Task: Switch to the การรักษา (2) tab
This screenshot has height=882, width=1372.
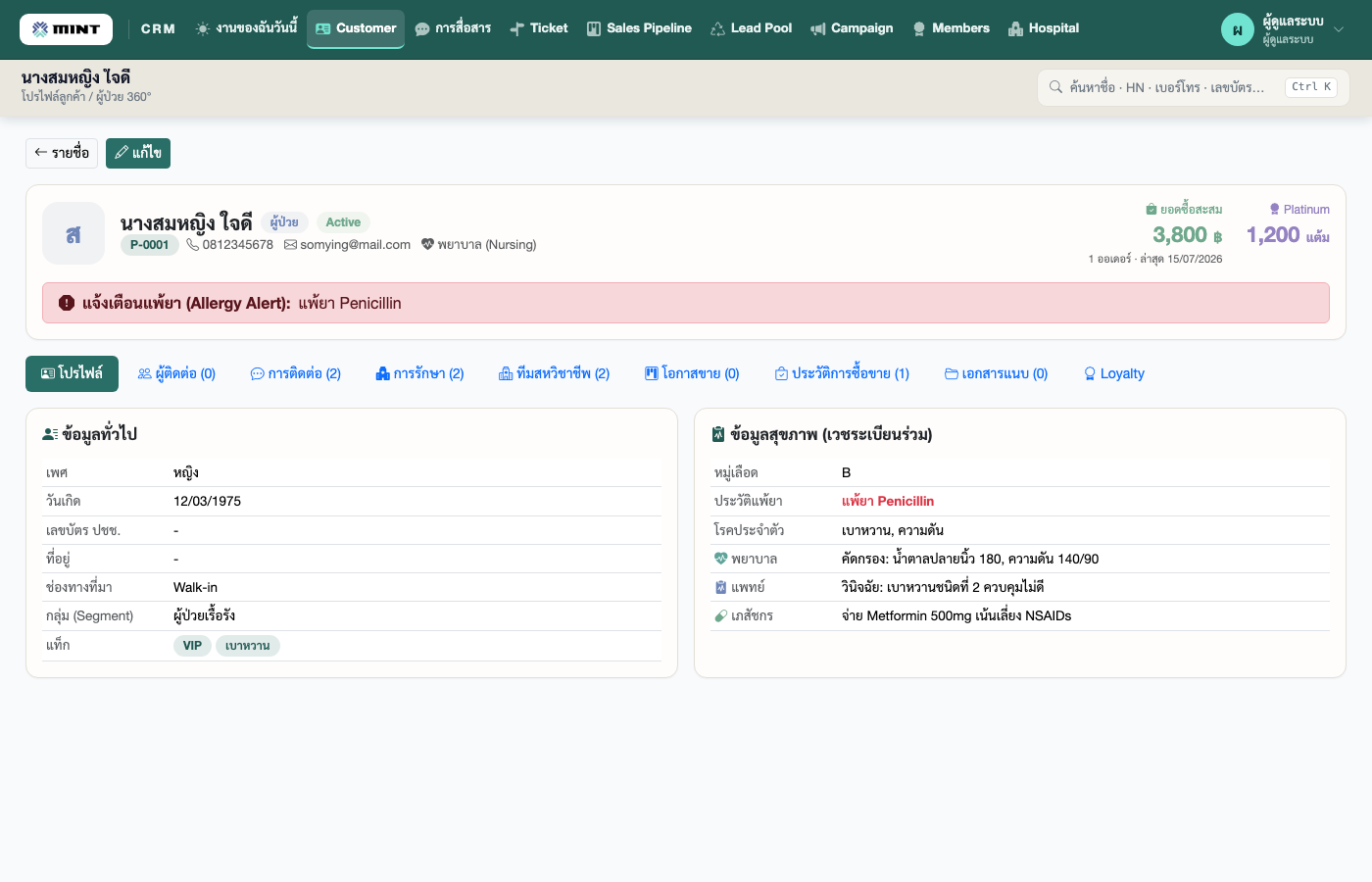Action: click(419, 373)
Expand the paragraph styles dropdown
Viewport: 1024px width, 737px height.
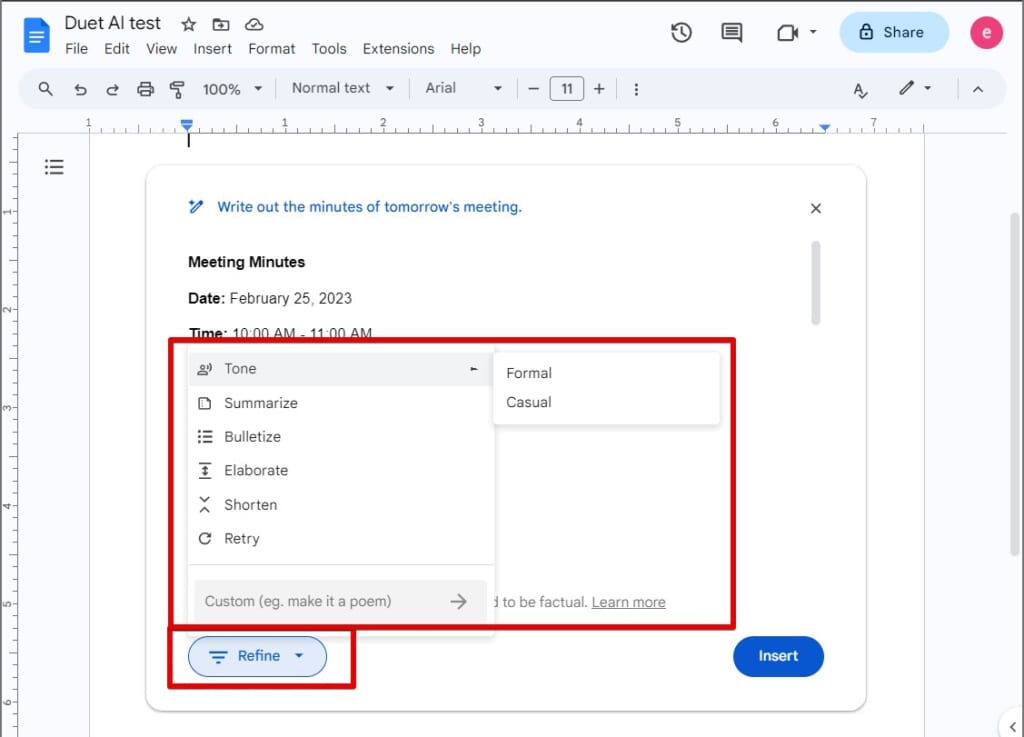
+++
*AIM*
Rewrite every line of the entries above as a Markdown table with two columns, "No." and "Line", numbering the rows and skipping blank lines. Leave the pictures out.

*WORKED ANSWER*
| No. | Line |
|---|---|
| 1 | Task: Switch to the การรักษา (2) tab |
| 2 | This screenshot has height=882, width=1372. |
| 3 | Action: click(419, 373) |
| 4 | Expand the paragraph styles dropdown |
| 5 | Viewport: 1024px width, 737px height. |